This guide explains why the Scaff template notation exists and what it accomplishes.
For the syntax reference, see NOTATION.md.
Natural language works well for instructing LLMs most of the time. But once the rules get complex, problems emerge:
- Conditional branches become ambiguous — In a sentence like "retry on errors, but stop if it's fatal," an LLM may interpret "fatal" differently each time.
- Priorities are unclear — If "always get user approval" and "go ahead with minor edits" both appear in the same document, which one wins?
- Iteration structure gets blurred — In an instruction like "for each file, analyze, test, and report," it's unclear whether the three steps apply to every file or run only once.
Scaff notation solves this with five constructs.
It's not a new language. It layers patterns the LLM already knows on top of markdown:
| Construct | What it does | Example |
|---|---|---|
## Constraints |
Declare non-negotiable rules | - Never modify production DB directly |
(condition) => action |
One-line conditional behavior | (error, retryable) => retry with backoff |
| Numbered list | Sequential procedure | 1. Read code. 2. Write tests. |
for each <unit>: |
Iterative process | for each file: 1. Analyze. 2. Test. |
loop until <condition>: |
Retry intent | loop until approved: (rejected) => fix and resubmit |
The loop until row combines two constructs: a loop declaration (loop until approved:) and a dispatch rule ((rejected) => fix and resubmit) that handles each iteration's failure case.
The first three (Core) are enough for most cases. for each and loop until (Advanced) are only needed for complex workflows.
This notation is grounded in several studies and experiments.
- EMNLP 2023 — Pseudocode-style prompts improved F1 scores by +7–16pt over natural language.
- CodeAgents (2025) — Describing agent workflows in pseudocode reduced token usage by 55–87% while improving performance by +3–36pt.

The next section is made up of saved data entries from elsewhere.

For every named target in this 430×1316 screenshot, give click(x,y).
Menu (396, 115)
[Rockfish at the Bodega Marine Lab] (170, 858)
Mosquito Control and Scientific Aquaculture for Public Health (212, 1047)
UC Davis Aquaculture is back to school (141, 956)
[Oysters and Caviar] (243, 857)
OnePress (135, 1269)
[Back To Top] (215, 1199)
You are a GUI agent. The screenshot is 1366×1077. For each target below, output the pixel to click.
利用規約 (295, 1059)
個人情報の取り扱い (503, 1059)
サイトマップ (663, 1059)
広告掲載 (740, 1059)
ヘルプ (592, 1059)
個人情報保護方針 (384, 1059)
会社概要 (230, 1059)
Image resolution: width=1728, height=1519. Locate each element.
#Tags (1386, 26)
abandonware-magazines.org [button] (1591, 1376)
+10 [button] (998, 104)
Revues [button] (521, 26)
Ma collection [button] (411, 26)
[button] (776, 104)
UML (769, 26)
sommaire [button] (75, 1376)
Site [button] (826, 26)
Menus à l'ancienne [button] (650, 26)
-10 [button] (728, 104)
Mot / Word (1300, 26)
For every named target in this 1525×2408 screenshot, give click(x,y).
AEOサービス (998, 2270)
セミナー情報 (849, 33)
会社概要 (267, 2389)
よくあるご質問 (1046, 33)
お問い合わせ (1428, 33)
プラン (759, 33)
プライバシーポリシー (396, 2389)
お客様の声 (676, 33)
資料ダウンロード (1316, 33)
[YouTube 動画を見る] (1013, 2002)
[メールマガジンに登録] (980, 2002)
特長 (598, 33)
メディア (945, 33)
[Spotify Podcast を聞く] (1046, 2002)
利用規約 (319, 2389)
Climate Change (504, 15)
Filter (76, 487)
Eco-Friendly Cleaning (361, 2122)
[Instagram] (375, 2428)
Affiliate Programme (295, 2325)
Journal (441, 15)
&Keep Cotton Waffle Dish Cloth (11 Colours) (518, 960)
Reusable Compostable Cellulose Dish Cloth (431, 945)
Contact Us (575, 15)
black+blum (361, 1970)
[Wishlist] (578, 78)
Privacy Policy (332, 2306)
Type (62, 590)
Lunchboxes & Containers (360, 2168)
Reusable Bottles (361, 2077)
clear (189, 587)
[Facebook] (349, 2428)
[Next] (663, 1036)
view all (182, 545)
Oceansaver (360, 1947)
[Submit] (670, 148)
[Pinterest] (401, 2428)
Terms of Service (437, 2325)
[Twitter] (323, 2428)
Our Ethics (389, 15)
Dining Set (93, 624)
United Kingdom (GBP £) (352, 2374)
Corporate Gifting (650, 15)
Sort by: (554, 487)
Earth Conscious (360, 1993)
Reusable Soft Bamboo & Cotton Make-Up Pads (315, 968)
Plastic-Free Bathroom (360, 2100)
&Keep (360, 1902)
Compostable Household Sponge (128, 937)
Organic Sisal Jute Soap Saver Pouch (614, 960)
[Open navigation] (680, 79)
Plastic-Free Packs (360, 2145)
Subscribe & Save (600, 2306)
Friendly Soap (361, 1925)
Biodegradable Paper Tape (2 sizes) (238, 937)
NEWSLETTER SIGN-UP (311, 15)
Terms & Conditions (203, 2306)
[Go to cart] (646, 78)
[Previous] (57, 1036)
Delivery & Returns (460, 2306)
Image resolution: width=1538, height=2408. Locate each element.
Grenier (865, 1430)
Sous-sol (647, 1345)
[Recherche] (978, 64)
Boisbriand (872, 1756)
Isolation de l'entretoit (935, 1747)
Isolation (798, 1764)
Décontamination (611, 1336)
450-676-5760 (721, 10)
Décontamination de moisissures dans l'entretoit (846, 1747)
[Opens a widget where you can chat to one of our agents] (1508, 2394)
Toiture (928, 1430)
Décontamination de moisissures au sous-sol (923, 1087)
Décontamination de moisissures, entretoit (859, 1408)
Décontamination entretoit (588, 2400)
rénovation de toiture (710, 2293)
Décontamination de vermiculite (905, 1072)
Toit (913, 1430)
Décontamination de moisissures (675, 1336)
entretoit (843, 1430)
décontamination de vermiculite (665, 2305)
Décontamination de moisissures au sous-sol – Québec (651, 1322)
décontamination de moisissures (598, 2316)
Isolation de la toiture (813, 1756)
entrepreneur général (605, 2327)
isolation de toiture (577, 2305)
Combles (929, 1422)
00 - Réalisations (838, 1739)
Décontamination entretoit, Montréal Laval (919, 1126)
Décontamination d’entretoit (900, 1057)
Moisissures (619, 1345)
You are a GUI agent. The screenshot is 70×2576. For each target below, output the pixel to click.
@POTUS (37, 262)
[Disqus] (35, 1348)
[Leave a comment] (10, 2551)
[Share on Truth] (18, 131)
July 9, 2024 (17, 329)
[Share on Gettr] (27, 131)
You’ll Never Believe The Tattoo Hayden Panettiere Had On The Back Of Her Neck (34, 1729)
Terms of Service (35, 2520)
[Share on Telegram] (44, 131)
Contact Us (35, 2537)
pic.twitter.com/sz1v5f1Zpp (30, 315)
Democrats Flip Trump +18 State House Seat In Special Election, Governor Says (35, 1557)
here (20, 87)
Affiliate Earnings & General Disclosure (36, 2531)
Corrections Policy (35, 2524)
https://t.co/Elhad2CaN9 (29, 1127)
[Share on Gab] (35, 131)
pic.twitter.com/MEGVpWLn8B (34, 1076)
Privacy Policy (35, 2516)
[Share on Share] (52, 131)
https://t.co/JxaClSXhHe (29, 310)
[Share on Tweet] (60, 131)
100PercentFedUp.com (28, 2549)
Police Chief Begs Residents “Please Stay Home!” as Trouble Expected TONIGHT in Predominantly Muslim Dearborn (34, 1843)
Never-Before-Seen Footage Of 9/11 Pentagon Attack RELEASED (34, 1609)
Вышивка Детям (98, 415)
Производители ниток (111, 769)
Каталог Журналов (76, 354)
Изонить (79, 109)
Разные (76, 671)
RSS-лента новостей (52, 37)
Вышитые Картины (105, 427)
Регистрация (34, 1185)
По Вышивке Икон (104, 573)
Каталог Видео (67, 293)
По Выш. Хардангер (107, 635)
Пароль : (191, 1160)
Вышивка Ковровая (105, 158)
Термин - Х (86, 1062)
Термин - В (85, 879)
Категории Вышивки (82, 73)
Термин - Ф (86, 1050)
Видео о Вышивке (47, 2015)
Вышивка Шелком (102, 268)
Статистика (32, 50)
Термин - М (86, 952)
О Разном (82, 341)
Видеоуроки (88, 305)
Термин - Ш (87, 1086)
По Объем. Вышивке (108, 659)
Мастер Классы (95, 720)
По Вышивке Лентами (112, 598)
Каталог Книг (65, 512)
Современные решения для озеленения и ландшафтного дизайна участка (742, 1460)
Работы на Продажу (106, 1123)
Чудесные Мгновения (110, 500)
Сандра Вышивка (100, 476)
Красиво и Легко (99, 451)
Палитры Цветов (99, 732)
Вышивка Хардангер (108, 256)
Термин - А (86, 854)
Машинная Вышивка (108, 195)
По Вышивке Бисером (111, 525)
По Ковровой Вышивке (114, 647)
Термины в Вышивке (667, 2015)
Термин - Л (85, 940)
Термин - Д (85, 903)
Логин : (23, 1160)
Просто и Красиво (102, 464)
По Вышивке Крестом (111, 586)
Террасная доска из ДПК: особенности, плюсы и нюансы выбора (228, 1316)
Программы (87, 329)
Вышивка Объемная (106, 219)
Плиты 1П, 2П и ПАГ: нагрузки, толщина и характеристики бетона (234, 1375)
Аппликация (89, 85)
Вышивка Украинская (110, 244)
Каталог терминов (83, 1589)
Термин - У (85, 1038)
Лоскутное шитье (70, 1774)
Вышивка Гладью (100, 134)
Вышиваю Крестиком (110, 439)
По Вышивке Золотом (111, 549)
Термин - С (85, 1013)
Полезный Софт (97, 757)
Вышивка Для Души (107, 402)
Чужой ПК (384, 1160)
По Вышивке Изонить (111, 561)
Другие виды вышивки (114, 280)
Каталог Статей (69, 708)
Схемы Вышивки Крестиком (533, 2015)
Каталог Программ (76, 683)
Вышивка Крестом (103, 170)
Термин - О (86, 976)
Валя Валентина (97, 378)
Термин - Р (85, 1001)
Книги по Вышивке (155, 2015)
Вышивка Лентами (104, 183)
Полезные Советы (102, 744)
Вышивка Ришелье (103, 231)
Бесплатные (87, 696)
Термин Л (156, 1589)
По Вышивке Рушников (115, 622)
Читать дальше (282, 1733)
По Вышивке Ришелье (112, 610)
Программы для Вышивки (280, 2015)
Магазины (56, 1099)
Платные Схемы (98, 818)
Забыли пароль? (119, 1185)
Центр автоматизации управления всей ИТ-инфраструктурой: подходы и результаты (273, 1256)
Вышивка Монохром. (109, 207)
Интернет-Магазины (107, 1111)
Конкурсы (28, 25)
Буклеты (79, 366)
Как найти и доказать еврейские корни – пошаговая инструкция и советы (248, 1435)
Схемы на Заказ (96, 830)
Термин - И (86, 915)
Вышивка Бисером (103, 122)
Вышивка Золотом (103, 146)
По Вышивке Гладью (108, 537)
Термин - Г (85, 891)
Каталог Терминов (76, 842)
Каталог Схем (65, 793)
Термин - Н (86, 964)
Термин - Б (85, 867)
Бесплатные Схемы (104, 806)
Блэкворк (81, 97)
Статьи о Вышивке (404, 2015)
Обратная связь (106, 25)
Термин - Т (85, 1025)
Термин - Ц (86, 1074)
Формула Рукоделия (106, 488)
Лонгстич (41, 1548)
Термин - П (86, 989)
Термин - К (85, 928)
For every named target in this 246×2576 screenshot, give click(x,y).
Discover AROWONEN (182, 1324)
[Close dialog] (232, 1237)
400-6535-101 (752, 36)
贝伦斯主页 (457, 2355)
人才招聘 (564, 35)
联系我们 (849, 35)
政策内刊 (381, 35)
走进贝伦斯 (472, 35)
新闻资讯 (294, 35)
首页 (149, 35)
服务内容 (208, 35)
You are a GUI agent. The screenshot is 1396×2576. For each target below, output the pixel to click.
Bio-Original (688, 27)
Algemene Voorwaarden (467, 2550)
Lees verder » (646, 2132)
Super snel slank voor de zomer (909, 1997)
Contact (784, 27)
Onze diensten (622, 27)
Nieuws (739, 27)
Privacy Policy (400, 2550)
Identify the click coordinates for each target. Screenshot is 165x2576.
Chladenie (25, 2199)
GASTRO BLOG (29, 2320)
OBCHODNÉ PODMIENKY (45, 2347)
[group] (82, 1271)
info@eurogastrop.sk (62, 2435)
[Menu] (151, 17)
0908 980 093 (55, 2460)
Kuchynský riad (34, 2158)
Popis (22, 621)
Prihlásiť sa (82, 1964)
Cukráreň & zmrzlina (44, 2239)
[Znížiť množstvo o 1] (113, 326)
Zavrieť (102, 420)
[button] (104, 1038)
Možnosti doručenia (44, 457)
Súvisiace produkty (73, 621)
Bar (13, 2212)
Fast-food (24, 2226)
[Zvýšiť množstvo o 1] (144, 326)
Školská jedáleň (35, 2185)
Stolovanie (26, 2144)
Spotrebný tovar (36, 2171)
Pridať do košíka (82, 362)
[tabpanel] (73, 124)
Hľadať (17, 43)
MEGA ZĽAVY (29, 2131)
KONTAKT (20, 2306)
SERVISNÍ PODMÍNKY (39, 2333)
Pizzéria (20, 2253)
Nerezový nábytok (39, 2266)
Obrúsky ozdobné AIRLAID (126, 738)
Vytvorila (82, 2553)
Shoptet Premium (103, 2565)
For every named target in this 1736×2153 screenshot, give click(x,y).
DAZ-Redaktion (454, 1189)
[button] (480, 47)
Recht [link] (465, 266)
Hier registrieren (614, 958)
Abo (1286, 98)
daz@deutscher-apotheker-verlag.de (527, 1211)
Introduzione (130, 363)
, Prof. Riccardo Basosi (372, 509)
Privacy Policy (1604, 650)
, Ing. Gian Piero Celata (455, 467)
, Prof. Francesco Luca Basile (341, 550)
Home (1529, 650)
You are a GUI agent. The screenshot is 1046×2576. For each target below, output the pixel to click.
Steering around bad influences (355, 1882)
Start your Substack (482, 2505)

These studies, however, used Python-like code and saw no production adoption.
Scaff picks a pragmatic point between two extremes:
Pure natural language ←──── Scaff notation ────→ Python-like pseudocode
(ambiguity risk) (markdown + structure) (entry barrier, adoption failure)
- Preserves the accessibility of natural language
- Adopts the structural clarity of pseudocode
- Excludes programming syntax
LLMs follow "never do this" more reliably than "do these in order."
This stems from how LLMs are trained — declarative rules (Constraints) are referenced regardless of where they appear in the document, while procedural instructions (Steps) depend on position and ordering.
That's why Scaff places ## Constraints at the top of its priority hierarchy.
The same task was given to Qwen 2.5B in both natural-language and Scaff notation versions:
- Natural language version: Fixed only grammar errors and missed factual errors
- Notation version: Detected both grammar and factual errors, separating the latter with a
[FACT CHECK]tag
This is the effect of dispatch rules "forcing the separation of behaviors." Natural language tends to blur multiple behaviors together, but (condition) => action makes the action for each condition explicit.
A scenario where "no merges on Friday" (Constraint) conflicts with "merge if CI passes and there are 2 approvals" (Dispatch Rule):
- 2.5B model: Ignored the Constraint and decided to merge (failure)
- 9B model: Explicitly explained that the Constraint wins (success)
Scaff's target models (Claude Sonnet/Opus tier) handle this without issue.